Alcune organizzazioni ambientaliste, come il think tank britannico Chatham House, hanno persino proposto una riduzione radicale del consumo di carne del 90% entro il 2050 per ridurre l’impatto ambientale dell’allevamento. Secondo il rapporto pubblicato da Chatham House intitolato “Changing Climate, Changing Diets: Pathways to Lower Meat Consumption”, questa riduzione potrebbe portare a una riduzione del 63% delle emissioni di gas a effetto serra del settore alimentare.

E il 10% restante? Perché possiamo mantenere questa modica quantità di sfruttamento animale? Perché entro questo limite “possedere” gli animali e poter disporre della loro vita è plausibile?
Vi immaginate se parlassimo di libertà ma fossimo d’accordo ad avere il 10% di popolazione schiava? Vi immaginate se parlassimo di femminismo ma fossimo d’accordo ad avere 10% dei matrimoni combinati?
Questa cifra rappresenta esattamente la causa per la quale oggi siamo in questa situazione sociale ed ambientale, ovvero l’oppressione e lo sfruttamento di qualsiasi “cosa” il diritto naturale ci consenta, sia esso il predominio dell’uomo sulla donna, del bianco sul nero, del ricco sul povero o dell’essere umano sulla natura.

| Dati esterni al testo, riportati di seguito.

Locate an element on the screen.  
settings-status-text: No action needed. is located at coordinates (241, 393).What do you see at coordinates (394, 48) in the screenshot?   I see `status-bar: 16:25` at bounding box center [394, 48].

Le dinamiche di dominazione dell’essere umano sugli animali e degli uomini sulle donne sono strettamente interconnesse e interdipendenti all’interno di una cultura patriarcale e si basano sulla stessa logica di sfruttamento e disumanizzazione: entrambi i gruppi vengono ridotti a oggetti di consumo e sviliti dal loro valore intrinseco. In questo caso, l’antispecismo e il femminismo si influenzano reciprocamente e devono essere promossi insieme per ottenere una liberazione sociale completa di tutti gli individui.
In “Carne da macello”, Carol J. Adams illustra come l’oppressione degli animali e delle donne sia radicata in una cultura che promuove l’idea che la forza e la dominazione siano valori positivi, e che la violenza contro i più deboli sia accettabile o addirittura auspicabile. In questo senso, l’antispecismo e il femminismo condividono una critica radicale alla cultura dominante e promuovono una visione alternativa basata sulla giustizia e l’empatia.

Questo significa lottare contro ogni forma di sfruttamento, incluso quello animale, e promuovere un cambiamento sistemico che sia in grado di affrontare le radici della disuguaglianza e dell’oppressione.